**Written request**: Copy the text of each entry below word for word, omitting the pictures.

**Data shown**:
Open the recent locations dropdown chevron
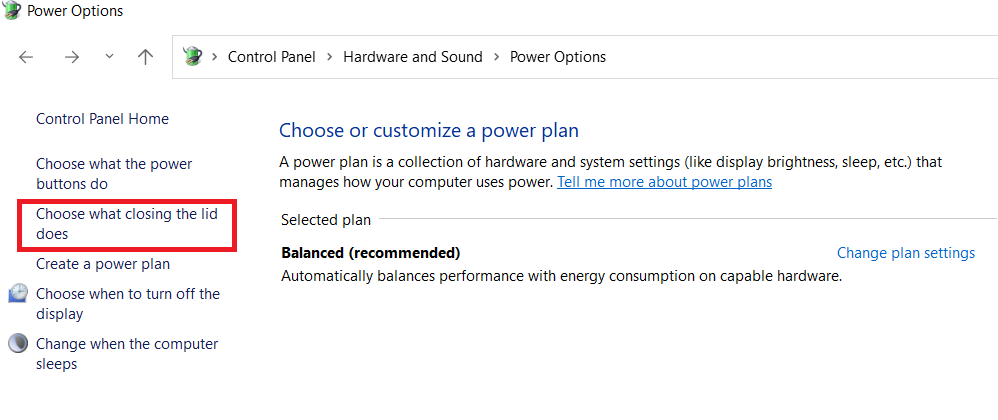coord(109,57)
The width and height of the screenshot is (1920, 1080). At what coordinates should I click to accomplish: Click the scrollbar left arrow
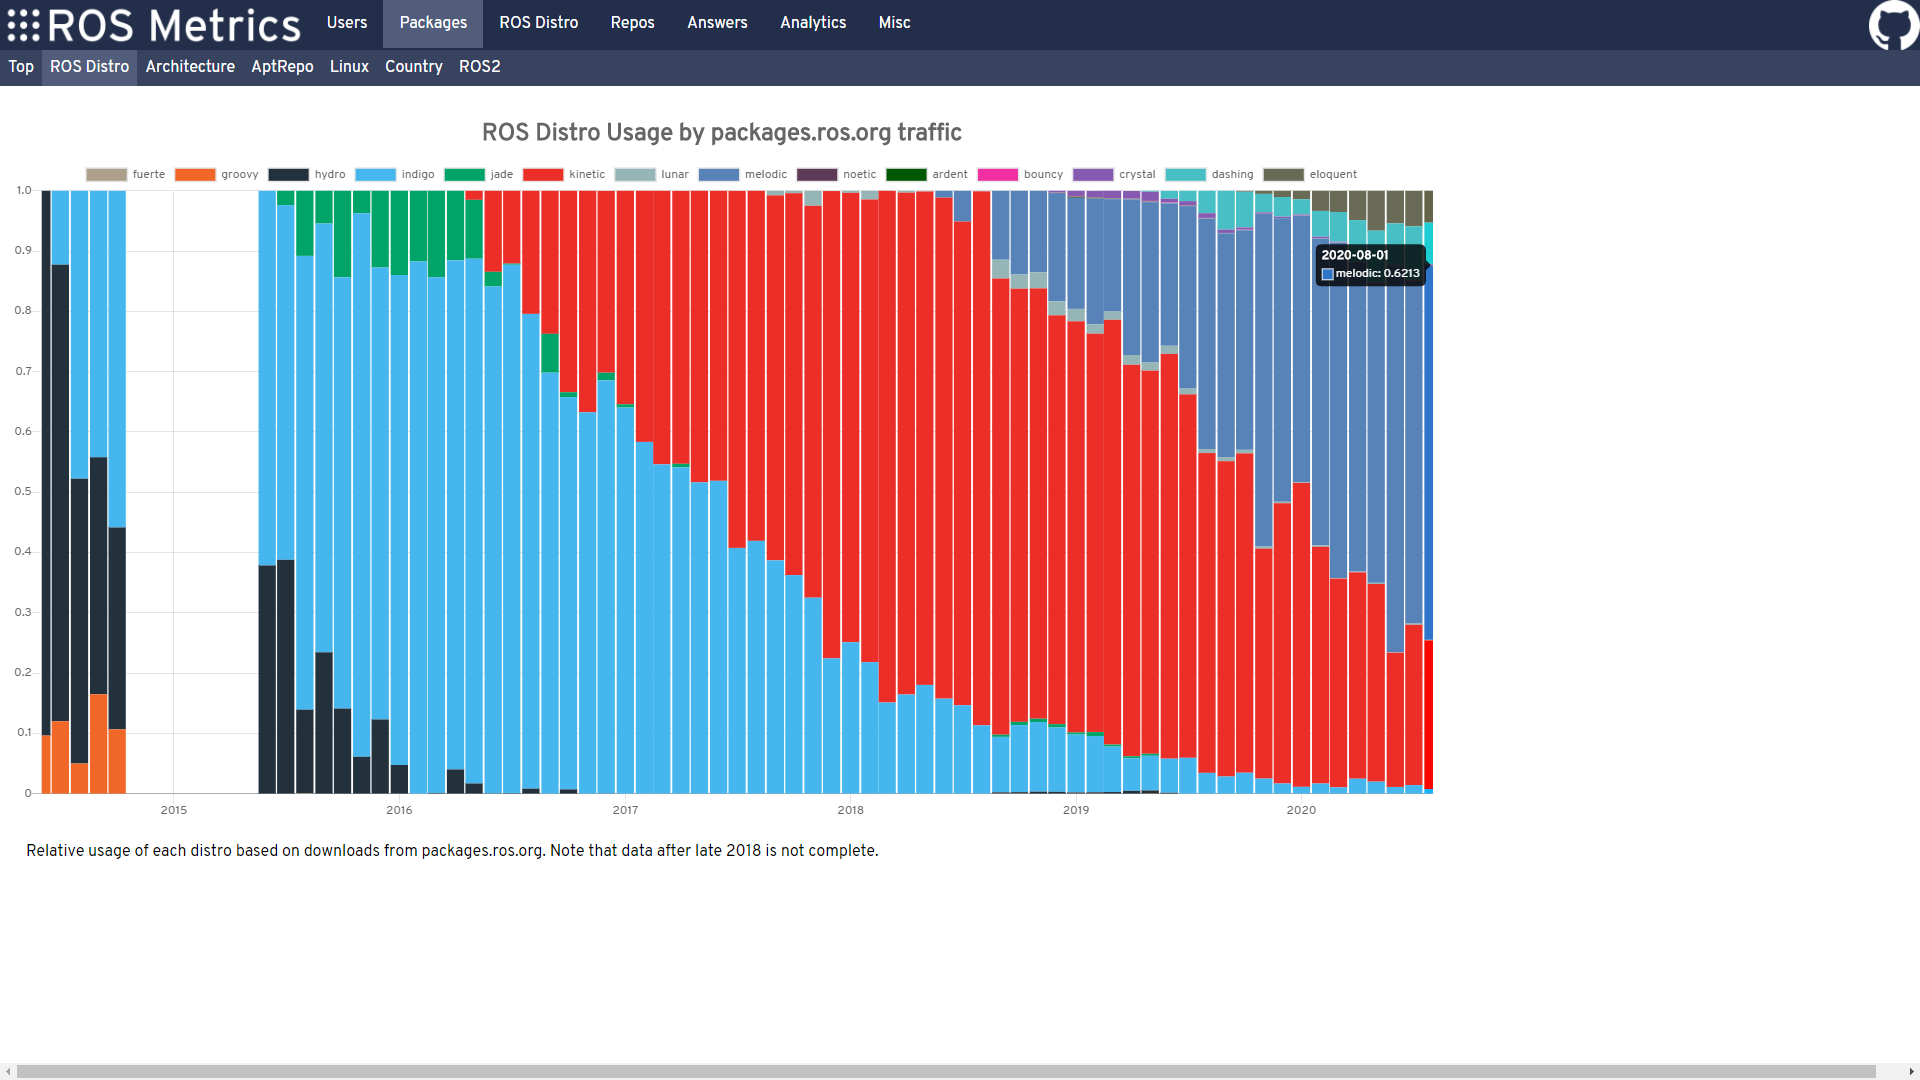tap(8, 1071)
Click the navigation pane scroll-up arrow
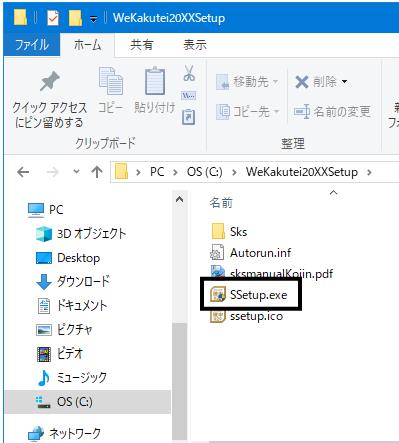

**Response below**:
Open the recent locations dropdown chevron
coord(109,57)
The width and height of the screenshot is (1920, 1080). At what coordinates should I click to accomplish: Click the scrollbar left arrow
tap(8, 1071)
Click the navigation pane scroll-up arrow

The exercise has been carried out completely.